The Proposed Amendments are changes to the Indenture in connection with the
Agreement and Plan of Merger, dated as of May 6, 2013, by and among the
Company, Boxer Parent Company Inc., a Delaware corporation (“Parent”) and
Boxer Merger Sub Inc., a Delaware corporation and a wholly owned subsidiary of
Parent (“Merger Sub,” as amended from time to time, the “Merger Agreement”),
pursuant to which Merger Sub will be merged with and into the Company with the
Company continuing as the surviving corporation (such transaction, the
“Acquisition”).

The Proposed Amendments will be effected by a second supplemental indenture to
the Indenture (the “Second Supplemental Indenture”) that is described in more
detail in the Statement. Having received the Consents, the Company and the
Trustee executed the Second Supplemental Indenture following the Expiration
Time.

In the event that each of the conditions to the Solicitation described in the
Statement is satisfied or waived, including, but not limited to, the
consummation of the Acquisition, the Company will pay to each holder of record
of Notes as of 5:00 p.m., New York City time, on June 6, 2013 (each such
holder, a “Holder”), who delivered a valid Consent in respect of such Notes
prior to the Expiration Time (and did not properly revoke such consent prior
to the Expiration Time), $3.75 in cash for each $1,000 principal amount of
such Notes in respect of which a valid Consent was so delivered (and was not
properly revoked) (the “Consent Fee”). The Company will pay the Consent Fee at
such time as all of the conditions enumerated in the Statement, including
consummation of the Acquisition, have been satisfied or waived. Holders of
Notes who deliver Consents but validly revoke such Consents in accordance with
the Statement or deliver Consents after the Expiration Time will not receive a
Consent Fee. Subject to applicable law, the Solicitation may be abandoned or
terminated for any reason at any time, including after the Expiration Time and
prior to the Proposed Amendments becoming operative, in which case any
Consents received will be voided and no Consent Fee will be paid to any
Holders.

The Company anticipates completing the Acquisition in the third calendar
quarter of 2013, subject to the adoption of the Merger Agreement by the
Company’s stockholders and the satisfaction of the other closing conditions.

The Company engaged Credit Suisse Securities (USA) LLC to act as Solicitation
Agent and D.F. King & Co., Inc. to act as Information and Tabulation Agent for
the Solicitation.
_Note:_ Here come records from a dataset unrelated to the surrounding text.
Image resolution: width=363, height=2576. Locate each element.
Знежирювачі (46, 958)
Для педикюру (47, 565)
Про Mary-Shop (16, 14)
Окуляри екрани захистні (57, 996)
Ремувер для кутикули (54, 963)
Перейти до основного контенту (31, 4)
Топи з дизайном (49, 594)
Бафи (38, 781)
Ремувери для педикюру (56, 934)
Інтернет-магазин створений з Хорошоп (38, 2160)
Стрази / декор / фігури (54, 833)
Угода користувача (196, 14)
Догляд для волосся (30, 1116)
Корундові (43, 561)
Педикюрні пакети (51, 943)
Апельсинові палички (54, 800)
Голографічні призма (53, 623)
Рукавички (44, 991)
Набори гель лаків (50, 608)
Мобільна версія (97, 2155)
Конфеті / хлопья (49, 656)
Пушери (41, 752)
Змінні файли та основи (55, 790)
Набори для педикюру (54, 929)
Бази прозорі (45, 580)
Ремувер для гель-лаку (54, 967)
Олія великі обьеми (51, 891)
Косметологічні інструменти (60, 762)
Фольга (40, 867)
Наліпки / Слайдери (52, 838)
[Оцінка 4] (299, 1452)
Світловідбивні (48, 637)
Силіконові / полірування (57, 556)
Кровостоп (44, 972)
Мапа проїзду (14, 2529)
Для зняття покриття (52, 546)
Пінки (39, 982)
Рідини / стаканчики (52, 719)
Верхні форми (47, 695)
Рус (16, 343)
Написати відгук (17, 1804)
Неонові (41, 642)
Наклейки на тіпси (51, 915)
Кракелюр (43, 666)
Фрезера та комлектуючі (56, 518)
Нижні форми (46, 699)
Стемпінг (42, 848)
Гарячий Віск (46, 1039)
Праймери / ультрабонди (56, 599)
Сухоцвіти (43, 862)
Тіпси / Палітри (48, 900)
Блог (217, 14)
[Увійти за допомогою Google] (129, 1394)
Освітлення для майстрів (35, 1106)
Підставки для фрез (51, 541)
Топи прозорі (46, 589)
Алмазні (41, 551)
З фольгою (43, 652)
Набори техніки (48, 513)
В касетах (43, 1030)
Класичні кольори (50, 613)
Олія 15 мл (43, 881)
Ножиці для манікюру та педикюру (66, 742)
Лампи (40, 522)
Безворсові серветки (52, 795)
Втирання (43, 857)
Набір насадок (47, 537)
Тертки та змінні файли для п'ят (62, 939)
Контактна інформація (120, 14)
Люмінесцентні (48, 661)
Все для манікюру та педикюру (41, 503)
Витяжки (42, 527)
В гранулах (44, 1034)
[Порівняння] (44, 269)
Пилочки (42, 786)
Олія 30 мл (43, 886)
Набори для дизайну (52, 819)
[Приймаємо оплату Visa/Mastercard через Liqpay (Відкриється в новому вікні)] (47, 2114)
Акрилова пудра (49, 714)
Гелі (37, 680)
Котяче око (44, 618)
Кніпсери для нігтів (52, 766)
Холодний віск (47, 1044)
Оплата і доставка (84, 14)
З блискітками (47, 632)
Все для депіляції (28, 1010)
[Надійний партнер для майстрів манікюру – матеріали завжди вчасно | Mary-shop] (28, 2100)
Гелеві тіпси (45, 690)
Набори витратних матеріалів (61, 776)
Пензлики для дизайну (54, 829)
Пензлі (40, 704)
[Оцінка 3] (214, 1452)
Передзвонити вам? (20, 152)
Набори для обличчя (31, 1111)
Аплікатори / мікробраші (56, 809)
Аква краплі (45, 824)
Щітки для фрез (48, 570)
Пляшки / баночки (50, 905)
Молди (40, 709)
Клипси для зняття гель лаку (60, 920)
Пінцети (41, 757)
Questions regarding the Solicitation may be directed to
Credit Suisse Securities (USA) LLC at (800) 820-1653 (toll-free) or (212)
538-2147 (collect). Requests for documents relating to the Solicitation may be
directed to D.F. King & Co., Inc. at (800) 967-5550 (toll-free), (212)
269-5550 (banks and brokers), (212) 809-8838 (facsimile) and (212) 709-3328
(confirmation).

This press release is for informational purposes only and the Solicitation was
only made pursuant to the terms of the Statement and the related Consent Form.
The Solicitation was not being made to, and Consents were not solicited from,
Holders of Notes in any jurisdiction in which it is unlawful to make such
Solicitation or grant such Consent. None of the Company, the Trustee, the
Solicitation Agent or the Information and Tabulation Agent made any
recommendation as to whether or not Holders should deliver Consents.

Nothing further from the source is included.